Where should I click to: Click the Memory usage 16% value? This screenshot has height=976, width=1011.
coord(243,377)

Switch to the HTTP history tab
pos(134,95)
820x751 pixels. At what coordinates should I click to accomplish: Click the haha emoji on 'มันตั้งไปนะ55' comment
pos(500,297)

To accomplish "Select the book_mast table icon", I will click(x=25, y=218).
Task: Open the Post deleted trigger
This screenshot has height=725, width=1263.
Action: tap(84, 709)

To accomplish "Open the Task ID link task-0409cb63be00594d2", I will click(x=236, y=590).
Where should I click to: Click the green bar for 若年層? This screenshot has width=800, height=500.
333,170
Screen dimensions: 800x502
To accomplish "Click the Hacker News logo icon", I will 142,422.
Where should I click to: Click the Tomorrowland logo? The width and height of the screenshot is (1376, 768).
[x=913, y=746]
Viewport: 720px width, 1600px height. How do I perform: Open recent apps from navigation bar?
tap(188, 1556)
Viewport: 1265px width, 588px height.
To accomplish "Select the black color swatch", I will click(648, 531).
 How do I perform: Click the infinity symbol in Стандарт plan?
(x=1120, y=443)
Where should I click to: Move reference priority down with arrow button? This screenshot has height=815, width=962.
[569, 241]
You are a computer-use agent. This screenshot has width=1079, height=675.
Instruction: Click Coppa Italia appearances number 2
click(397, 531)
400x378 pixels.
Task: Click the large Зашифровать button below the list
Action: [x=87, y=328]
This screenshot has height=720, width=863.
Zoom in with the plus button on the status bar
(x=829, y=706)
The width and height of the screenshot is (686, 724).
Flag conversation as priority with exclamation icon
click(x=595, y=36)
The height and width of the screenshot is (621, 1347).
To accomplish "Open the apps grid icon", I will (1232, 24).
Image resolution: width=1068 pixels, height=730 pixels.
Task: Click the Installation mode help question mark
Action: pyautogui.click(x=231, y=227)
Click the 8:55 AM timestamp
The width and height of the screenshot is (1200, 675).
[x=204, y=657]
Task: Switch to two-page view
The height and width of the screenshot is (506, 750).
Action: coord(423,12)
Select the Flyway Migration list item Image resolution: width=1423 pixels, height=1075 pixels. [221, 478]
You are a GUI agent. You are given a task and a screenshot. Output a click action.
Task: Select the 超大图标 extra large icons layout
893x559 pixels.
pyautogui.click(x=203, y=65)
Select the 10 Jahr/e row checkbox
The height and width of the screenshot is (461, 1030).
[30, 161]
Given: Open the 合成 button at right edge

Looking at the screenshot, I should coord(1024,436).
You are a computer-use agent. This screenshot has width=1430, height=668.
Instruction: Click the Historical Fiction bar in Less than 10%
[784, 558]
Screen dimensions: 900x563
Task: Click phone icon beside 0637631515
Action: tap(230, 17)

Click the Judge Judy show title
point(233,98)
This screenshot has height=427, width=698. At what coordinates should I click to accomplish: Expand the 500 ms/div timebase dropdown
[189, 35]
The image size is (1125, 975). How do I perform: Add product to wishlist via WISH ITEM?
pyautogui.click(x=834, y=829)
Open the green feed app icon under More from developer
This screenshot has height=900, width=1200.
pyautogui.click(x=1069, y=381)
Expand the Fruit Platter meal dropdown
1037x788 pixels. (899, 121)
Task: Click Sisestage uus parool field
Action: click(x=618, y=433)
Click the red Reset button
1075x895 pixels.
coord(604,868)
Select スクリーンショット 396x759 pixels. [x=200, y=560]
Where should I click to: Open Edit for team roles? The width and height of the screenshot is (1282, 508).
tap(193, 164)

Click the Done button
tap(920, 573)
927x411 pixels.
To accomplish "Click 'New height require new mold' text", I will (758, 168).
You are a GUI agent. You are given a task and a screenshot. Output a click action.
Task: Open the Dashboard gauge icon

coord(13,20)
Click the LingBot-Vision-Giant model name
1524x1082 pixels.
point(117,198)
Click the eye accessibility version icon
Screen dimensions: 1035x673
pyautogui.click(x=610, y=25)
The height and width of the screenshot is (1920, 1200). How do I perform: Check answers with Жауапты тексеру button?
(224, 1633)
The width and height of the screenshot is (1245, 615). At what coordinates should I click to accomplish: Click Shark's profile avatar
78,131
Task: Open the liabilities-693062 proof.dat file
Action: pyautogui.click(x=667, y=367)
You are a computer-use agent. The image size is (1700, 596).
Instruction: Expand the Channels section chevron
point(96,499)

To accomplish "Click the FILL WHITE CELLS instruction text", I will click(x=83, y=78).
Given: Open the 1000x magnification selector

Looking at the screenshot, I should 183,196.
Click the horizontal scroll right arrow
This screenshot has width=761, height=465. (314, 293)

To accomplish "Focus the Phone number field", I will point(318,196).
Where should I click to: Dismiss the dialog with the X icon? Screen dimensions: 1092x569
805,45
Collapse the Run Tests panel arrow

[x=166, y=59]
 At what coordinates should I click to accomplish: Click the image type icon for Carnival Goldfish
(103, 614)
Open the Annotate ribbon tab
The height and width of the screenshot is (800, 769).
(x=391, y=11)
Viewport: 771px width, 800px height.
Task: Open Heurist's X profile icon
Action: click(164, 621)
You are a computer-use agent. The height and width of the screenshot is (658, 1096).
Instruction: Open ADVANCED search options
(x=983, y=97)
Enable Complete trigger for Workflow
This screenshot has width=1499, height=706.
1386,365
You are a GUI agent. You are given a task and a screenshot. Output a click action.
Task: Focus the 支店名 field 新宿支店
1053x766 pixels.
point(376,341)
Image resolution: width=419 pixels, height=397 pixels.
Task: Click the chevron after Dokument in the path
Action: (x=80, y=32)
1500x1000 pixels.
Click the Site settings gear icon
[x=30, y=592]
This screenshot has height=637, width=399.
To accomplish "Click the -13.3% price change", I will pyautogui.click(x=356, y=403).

________________________________________

● **Work request**
Scan the records for the string "text" and show every line that contains it.

● **Task result**
To accomplish "Click 'New height require new mold' text", I will (758, 168).
To accomplish "Click the FILL WHITE CELLS instruction text", I will click(x=83, y=78).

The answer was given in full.